Genetics - Meiosis

Before reading the rest of this hub you should probably familiarise yourself with the following definitions as they will crop up quite a lot!

• Haploid - a single set of unpaired chromosomes in the nucleus of a cell (23 chromosomes).
• Diploid - a full set of chromosomes within the nucleus of a cell (46 chromosomes).
• Locus (loci) - the position of a gene on a chromosome.
• Maternal chromosomes - the chromosomes that were contributed by the egg.
• Paternal chromosomes - the chromosomes that were contributed by the sperm.
• Crossing over - when lengths of DNA 'cross over' from one chromatid to another.
• Chromatid - one copy of a duplicated chromosome which is joined to the other copy by a centromere.
• Allele - an alternative form of a gene that has a difference in the DNA base pairs and thus is translated into a slightly different polypeptide. The alleles are found at the same place on a chromosome.
• Chromatin - the material of which the chromosomes in eukaryotic organisms are composed (i.e. a combination of DNA and proteins).
• Bivalent - a pair of homologous chromosomes.

Meiosis is a type of nuclear division necessary for sexual reproduction in eukaryotes, such as animals, plants and fungi. The process of meiosis happens in two separate divisions called meiosis I and meiosis II and each division has four stages. The end result of meiosis is four haploid cells.

At the chiasmata the chromosomes may break and the broken ends will rejoin to the other chromatid in the bivalent and results in similar sections of the chromatids being swapped over. The sections that are swapped contain the same genes but often have different alleles.

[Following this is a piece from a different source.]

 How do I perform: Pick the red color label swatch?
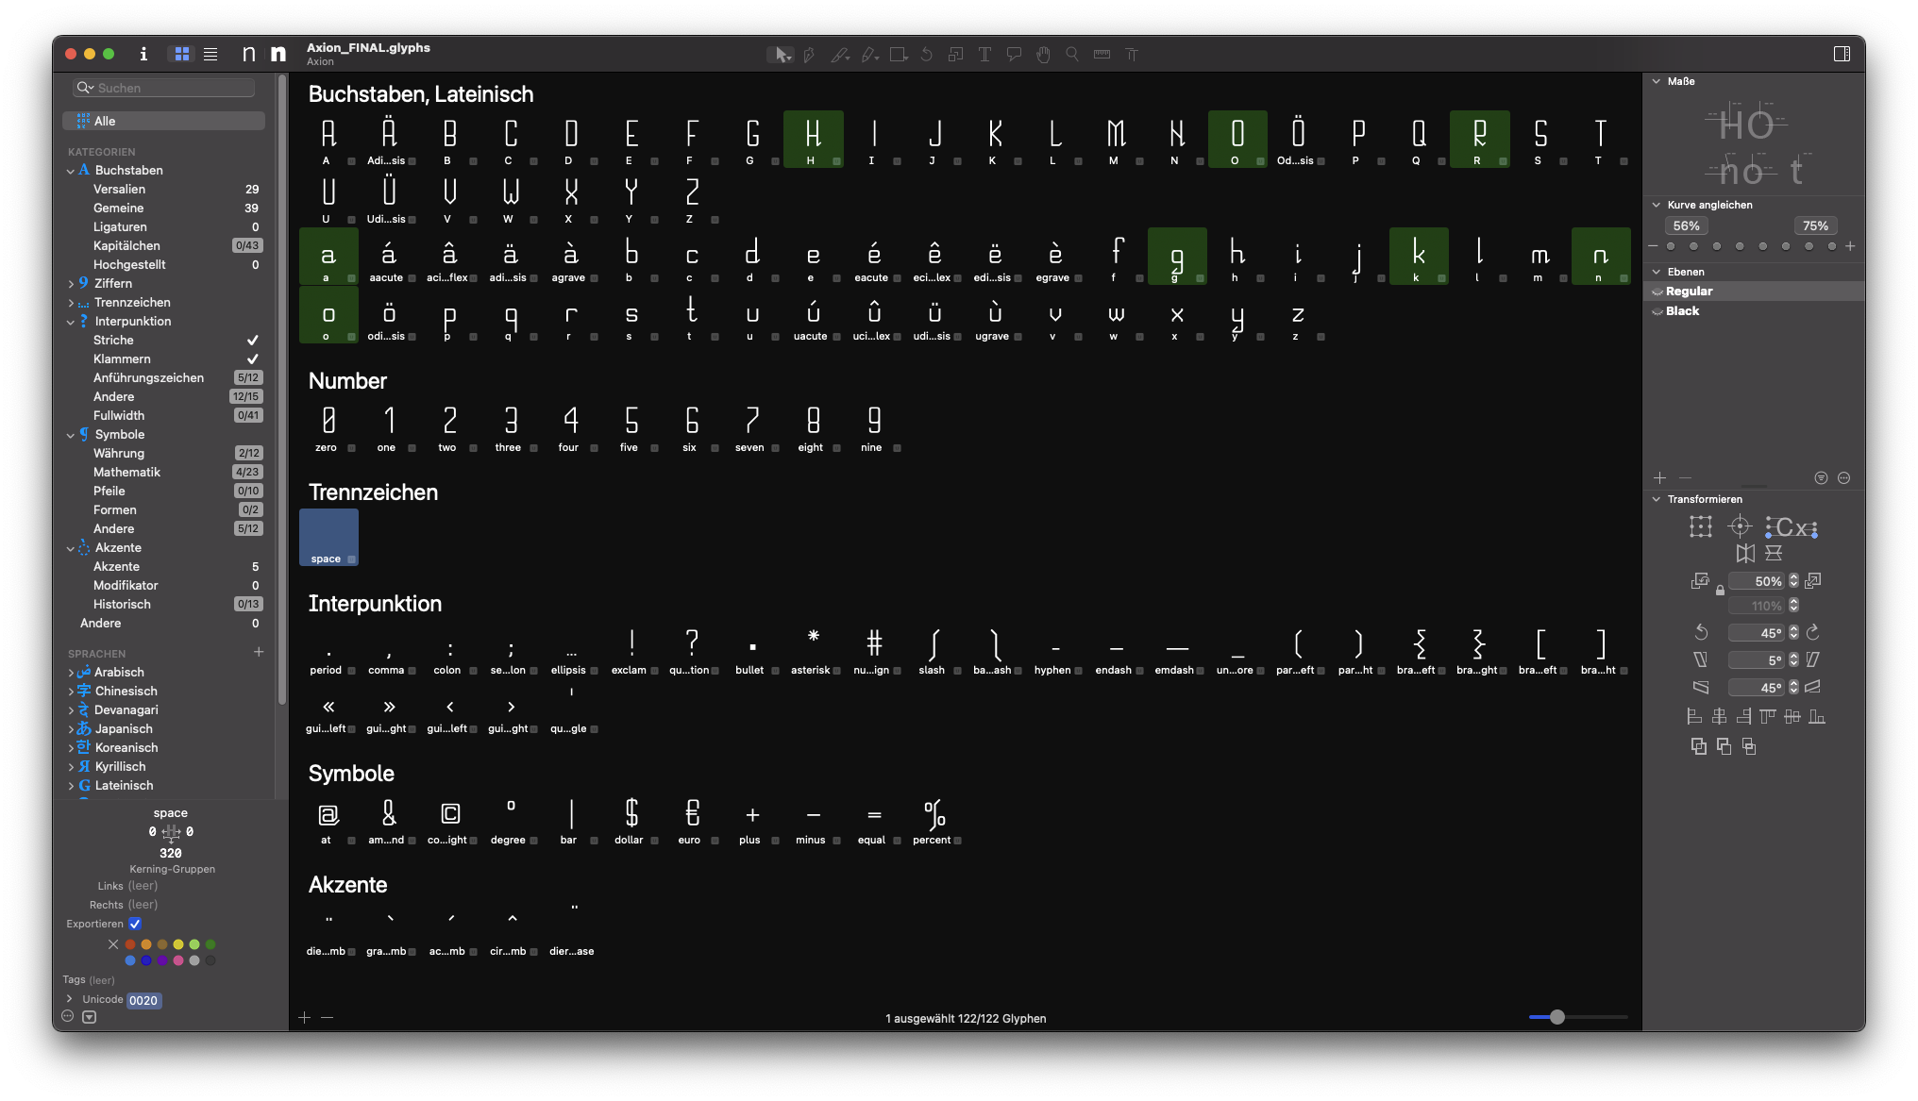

At this stage the chromosomes have already been duplicated. It is during prophase I that the chromatin start to condense and undergo 'supercoiling' and as a result become shorter and thicker. At this point they can take up stain and can be seen under a light microscope. The chromosomes then come together and form a bivalent consisting of one maternal and one paternal chromosome. The chromosomes then wrap around each other and will attach at points called chiasmata which are the site that undergo the process of crossing over. The nucleolus then disappears and the nuclear envelope disintergrates. In the cytoplasm, a spindle, consisting of microtubules and other proteins, forms between the two pairs of centrioles and the centrioles will then migrate to opposite poles of the cell.

The bivalents then line up across the equator, still attached to the spindle microtubules. The maternal and the paternal chromosomes in the bivalent are facing opposite poles of the cell which allows them to be pulled apart correctly during the next process.

During this stage the maternal and paternal homologous chomosomes in each bivalent are pulled apart by the spindle microtubules to each pole of the cell. A key thing to remember about this process is the despite the fact the bivalents are separating the sister chromatids remain attached to one and other by the centromere.

The two homologous chromosomes have finished their migration to each pole of the cell. Two nuclear envelopes then form - one around each chromosome set. The cell then divides by a process called cytokinesis which involves the formation of a cleavage furrow which results in the 'pinching' of the cell into two cells. There is a brief interphase where the chromosomes uncoil.

The following stages are much the same as the ones in meiosis I however the division takes place on a plane that is at right angles to the original divisions. In prophase I the reformed nuclear envelope breaks down and disintegrates and the nucleolus disappears. The chromosomes then once again condense and spindles form.

Single chromosomes align themselves down the centre (equator) of the spindle and each of the chromatids is randomly arranged.

The centromeres divide and the chromatids are pulled to the opposite end of the cells (poles) by the spindle fibres and the chromatids randomly segregate.

A nuclear envelope forms around each of the haploid daughter cells and cytokinesis takes place. This produces four gametes each with a haploid set of chromosomes.

There are many ways that meiosis and fertilisation can lead to genetic variation within a population. Crossing over (described above) is important because it means that every daughter chromosome is different from the parent ones and carries a new combination of alleles. This means that when the gametes join at fertilisation the resulting zygote is genetically different from the parent.

Genetic reassortment which is the consequence of the random distribution of maternal and paternal chromosomes on the equator in metaphase I and thee segregation of these bivalents into two daughter nuclei in anaphase I. The reassortment of chromatids also leads to genetic variation. In metaphase II the chromatids randomly distribute along the spindle equator and how they align determines how they will segregate in anaphase II.